Tubing string assembly 40 includes, from the downhole end to the uphole end, a seal assembly 56, a sand control screen assembly 58 with blank pipe 60, a flow control device 62, a polished bore receptacle 64, a ported sleeve 66, a flow control device 70, a ported landing nipple 72, a tubing swivel shear assembly 68, a seal assembly 74, a screen wrapped sliding sleeve 76 and a polished bore receptacle 78. Extending between ported landing nipple 72 and seal assembly 56 is a hydraulic conduit 80.
In the illustrated embodiment, seal assembly 56 is depicted as a hydraulically operated seal assembly that is actuated by transmitting fluid pressure to seal assembly 56 from tubing string 30 via hydraulic conduit 80 as explained in greater detail below. It is to be clearly understood, however, by those skilled in the art that other types of sealing devices could alternatively be used including, but not limited to, mechanically set seal assemblies, cup packers and the like.
Sand control screen assembly 58 provides for the filtration of formation fluid and the prevention of formation fines and packing-solids, such as sand, gravel or proppants from entering the interior of tubing string assembly 40 during production from formation 14 and completion of the well. Sand control screen assembly 58 may have any type of suitable filtration media, including, but not limited to, a fluid-porous, particulate restricting, metal mesh material such as a plurality of layers of a wire mesh that are sintered or diffusion bonded together to form a porous wire mesh screen designed to allow fluid flow therethrough but prevent the flow of particulate materials of a predetermined size from passing therethrough.
Flow control device 62 selectively permits and prevents the flow of fluid through tubing string assembly 40 between polished bore receptacle 64 and blank pipe 60. Flow control device 62 may be any type of suitable valving or plugging device, including, but not limited to, a dart catcher having a seat for receiving a dart or other plugging device that may be introduced into the well at the surface and gravitationally or via fluid pressure be landed into the seat to provide a fluid tight seal therewith.
Polished bore receptacle 64 provides an internal polished surface such that other equipment can be placed or landed therein to create a hydraulic seal. Ported sleeve 66 selectively provides for circulation between the interior of tubing string assembly 40 and the annulus between tubing string assembly 40 and casing 34 between seal assembly 56 and seal assembly 74. In particular, during a treatment process such as a gravel pack, fracture stimulation, frac pack, extension pack, water pack or the like, a treatment fluid such as a treatment slurry containing a fluid component and a solid component such as sand, gravel, proppants or the like is pumped down tubing string assembly 40 and exits through ported sleeve 66 into the annulus between tubing string assembly 40 and casing 34. Prior to and following the treatment process, ported sleeve 66 can be operated to the closed position to prevent circulation between the interior of tubing string assembly 40 and the annulus between tubing string assembly 40 and casing 34.
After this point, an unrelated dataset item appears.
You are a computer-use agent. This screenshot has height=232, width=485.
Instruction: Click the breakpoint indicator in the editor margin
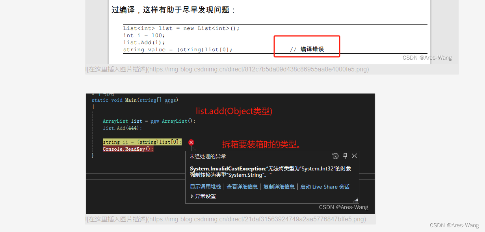(91, 142)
Flow control device 70 selectively permits and prevents the flow of fluid through tubing string assembly 40 between ported landing nipple 72 and ported sleeve 66. Flow control device 70 may be any type of suitable valving or plugging device, including, but not limited to, a collet dart catcher having a seat for receiving a dart or other plugging device that may be introduced into the well at the surface and gravitationally or via fluid pressure be landed into the seat to provide a fluid tight seal therewith. Once the dart has landed in the seat, sufficient pressure will cause the dart to pass entirely through flow control device 70 allowing the flow of fluid through tubing string assembly 40 between ported landing nipple 72 and ported sleeve 66.
Ported landing nipple 72 provides a seat into which various types of receivable tools such as flow control devices, safety devices and the like having external movable locking devices can be landed. In addition, ported landing nipple 72 selectively permits and prevents fluid communication from the interior of tubing string assembly 40 to hydraulic conduit 80.
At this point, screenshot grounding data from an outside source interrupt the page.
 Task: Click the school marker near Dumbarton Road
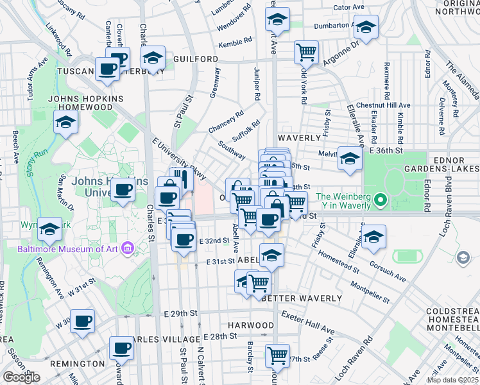pyautogui.click(x=366, y=28)
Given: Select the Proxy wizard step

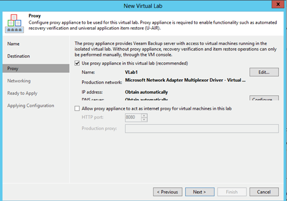Looking at the screenshot, I should [x=36, y=69].
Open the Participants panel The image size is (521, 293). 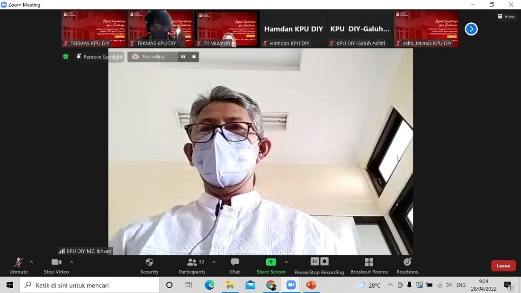point(192,263)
Tubing swivel shear assembly 68 enables some relative movement of the components within tubing string assembly 40 such as allowing for rotation, swivel or the like of tubing string assembly 40. In addition, during a subsequent intervention into wellbore 32 wherein it is desirable to remove tubing string 30 from the well but leave sand control screen assembly 58 downhole, tubing string assembly 40 can be separated at tubing swivel shear assembly 68.
Seal assembly 74 provides for a sealing and gripping relationship between tubing string assembly 40 and casing 34. Seal assembly 74 may be any type of suitable sealing device known in the art including, but not limited to, a pair of oppositely oriented cup packer, a hydraulically set packer or the like. Seal assembly 74 is preferably, however, a mechanically set seal assembly capable of being set, released and set again.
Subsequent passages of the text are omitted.